Contemporary reports of the quality of Squire’s beer are virtually non-existent. I have yet to come across any reference from when Squire was alive that describes his beers. In 1827 (five years after Squire’s death), Peter Miller Cunningham published two volumes under the absurdly long title of Two Years in New South Wales; a Series of Letters, Comprising Sketches of the Actual State of Society in that Colony; of its Peculiar Advantages to Emigrants; of its Topography, Natural History etc etc. Presumably it was two volumes because the title alone took up most of the first one.
Cunningham wrote in that book that “Squire’s beer therefore was as well-known and as celebrated in this as Meux and Co’s in your hemisphere”. Meux and Co was a popular brewery at the time but, these days, is best known for the London Beer Flood of 1814, where huge vats of porter ruptured and more than a million litres of porter spewed out of the brewery and down the streets.
Before you crack wise about how you’d grab a schooner glass and lean out the window as the torrent rushed past, keep in mind the flood killed people. Eight women and children died; the death toll would have been far greater had the men in those streets not been at work. So not really the light-hearted tale it’s so often portrayed as.
Anyway, back to Cunningham’s description of Squire’s beer. It reads like a second-hand description that someone has given Cunningham and that the author had never had a full cup of the beer in front of him. Cunningham’s book offers another possible reference to the quality of Squire’s product. He quotes a gravestone of one of Squire’s customers in the nearby Parramatta cemetery, which allegedly read “ye who wish to lie here, Drink Squire’s beer!”. Cunningham – who never met Squire – claims the man himself would joke about the epitaph. If you ask me, it doesn’t sound like the epitaph was meant to be a compliment. More a suggestion that Squire’s beers might kill you.
The earliest reference to the quality of Squire’s brews that I could find was in his obituary in the Sydney Gazette. That piece states that his cultivation of hops allowed him “to brew beer of an excellent quality”. Though you’d hardly expect them to be disparaging about his beer in the guy’s obituary.
A review of Squire’s beer in the Sydney Monitor of 1831 - nine years after his death – saw no need to shy away from being disparaging.

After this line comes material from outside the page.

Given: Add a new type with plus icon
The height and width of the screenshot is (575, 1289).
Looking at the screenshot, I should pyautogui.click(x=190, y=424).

“Old Mr. Squires, the patriarch of Kissing Point on the Parramatta River, was, twenty years ago, the only brewer in the colony whose name came before the public with any degree of notoriety. When maize or barley were low and sugar high, he brewed from barley or maize malt. But when grain was high, and sugar low, he brewed either entirely from sugar, or from half and half.
“The fame of Squires’ beer never rose high in the colony among impartial judges; and of the two, his sugar beer was preferred to his malt beer. The latter very soon acquired a pungent acidity in the throat, which the sugar beer was much slower in contracting.”
This description paints Squire as a guy who used whatever ingredients were the cheapest. The statement “when maize or barley were low” is a reference to their prices and it suggests Squire looked more to price than quality when it came to ingredients.
As far as the unnamed author of this article was concerned, Squire was just one example of the problem with Australian beer brewers and beer drinkers. The author said that the beer served in the colony was little more than “fermented sugar and water, impregnated with hops”.
“The hopped sweet-wort drunk in Sydney at this time is drawn out of the vat today and tomorrow may be seen at the taps of all the public houses in Sydney. And the newer it is, the better the Sydney folks like it, because it is the sweeter.”
Which means to modern palates, Squire’s beer would have been hot, flat and sweet. No wonder spirits and ciders were far more popular at the time.